Yuba (Kyo-Yuba) of Yubakichi | 湯波吉



Made in Nishiki Ichiba,
Kyoto, Japan
~Since 1790~

What is Yuba?

Originating in China, Yuba was brought to Japan in ancient times along with the teachings of Buddhism. Kyoto has historically been home to many Buddhist temples, where “Shojin Ryouri” (a vegetarian diet for the monks) was developed. Yuba became one of the essential protein-providing foods in this diet. It is still enjoyed by many people today, being integrated also into Kyoto’s traditional and regional cooking. Made only from soybeans and water, it is healthy, delicate in taste and very rich in protein. The water and climate of Kyoto are ideal for making Kyo-Yuba, meaning Yuba of Kyoto, and it is set apart to be of the highest quality from any other Yuba made elsewhere in Japan.

Yuba is...

  • vegetarian (vegan)
  • dairy-free
  • gluten-free
  • preservative-free, additive-free
  • protein-rich (over 50%)

Storage instructions

Fresh Yuba
scooped up right from the pan, then cooled.
To be refrigerated; consume within 3 days.
Dried Yuba
dried for preservation, made into different shapes and sizes.
Store in a cool, dry place, for up to 2 months.

Cooking suggestions

To prepare dried Yuba for cooking, simply soak them in water to rehydrate, then drain.

How is Yuba made?

All of the Yuba at Yubakichi is made exclusively in the factory directly annexed at the back of the store location in Nishiki Market, Kyoto.

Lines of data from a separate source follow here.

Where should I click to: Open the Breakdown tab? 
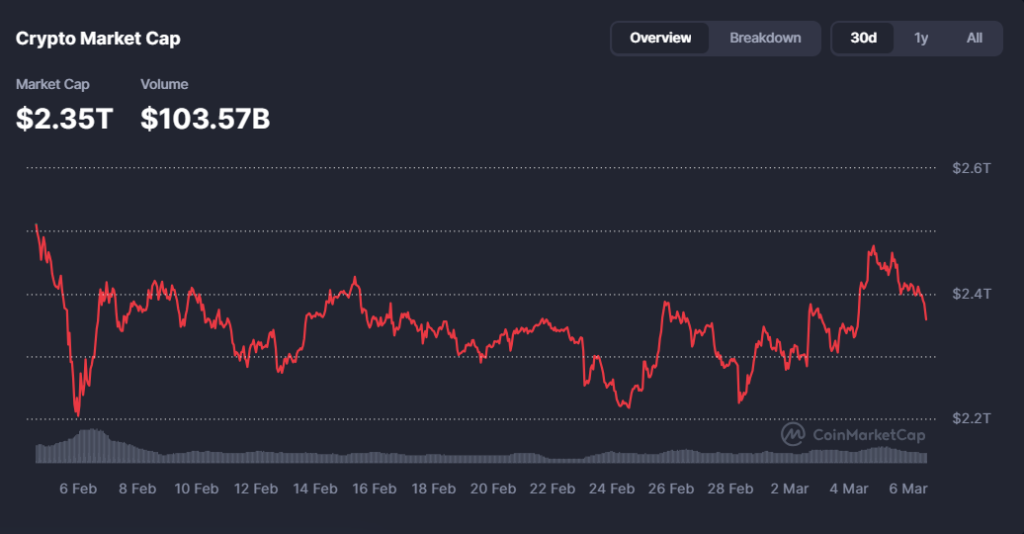pos(765,38)
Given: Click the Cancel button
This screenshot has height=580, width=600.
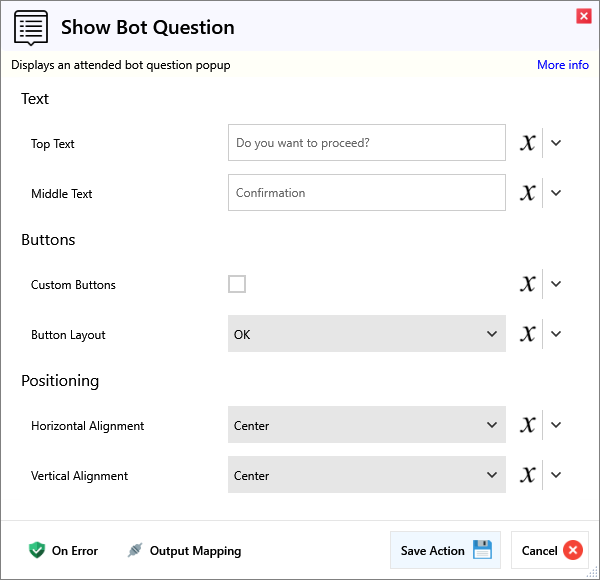Looking at the screenshot, I should (550, 550).
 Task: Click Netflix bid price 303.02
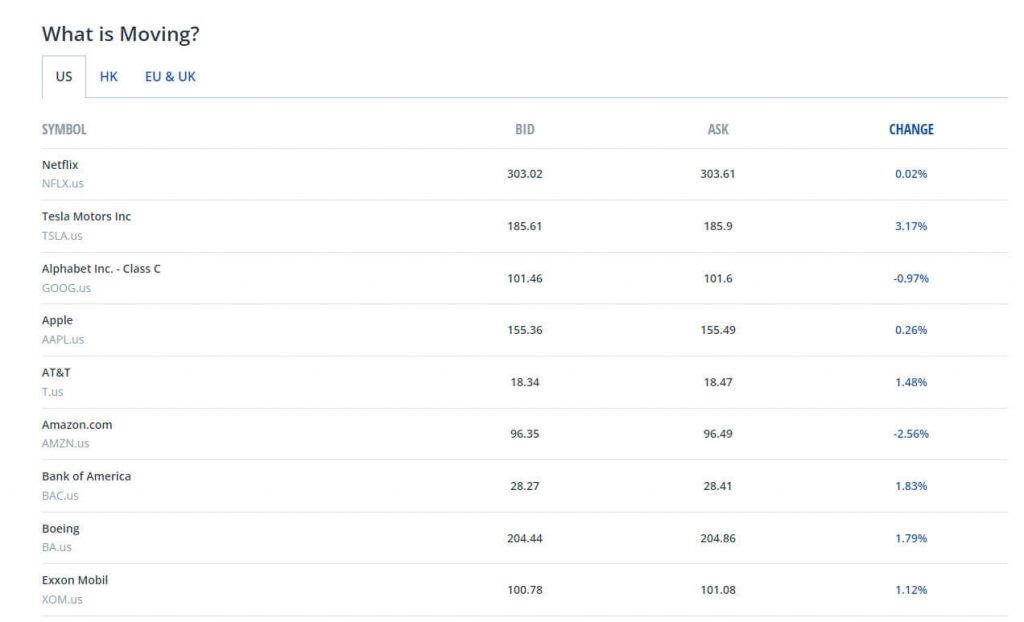pyautogui.click(x=525, y=174)
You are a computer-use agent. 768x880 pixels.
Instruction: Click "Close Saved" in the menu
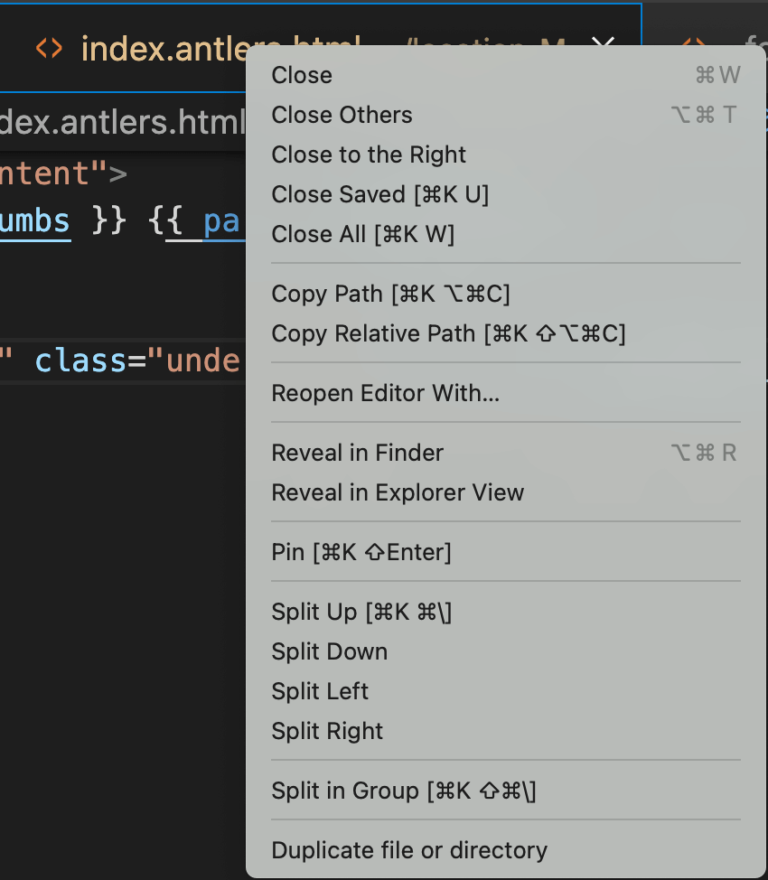pyautogui.click(x=380, y=194)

We use only the selected and highest quality soybeans grown in Japan. The beans are soaked overnight in Kyoto’s famous underground water drawn right at the source.

The next day they are ground and boiled until soymilk and bean curd* can be separated.
(*This is “Okara”*, tasty by-product of Yuba making process).

Soymilk is then poured into a large flat pan, to be simmered under a pressurized steam-heating system.

As a thin layer of Yuba forms on top, it is scooped up and ready to be used as fresh Yuba.

For dried Yuba, the scooped up fresh Yuba is hung to dry overnight, then cut and rolled into different shapes.

*Also sometimes called soy pulp, “Okara” can also be used for various dishes. Traditionally the Japanese have cooked it in broth with vegetables and called the dish itself “Okara”. Other fun ways to use “Okara” include baking to make healthier cookies or grilling for nutritious vegetarian burgers, etc.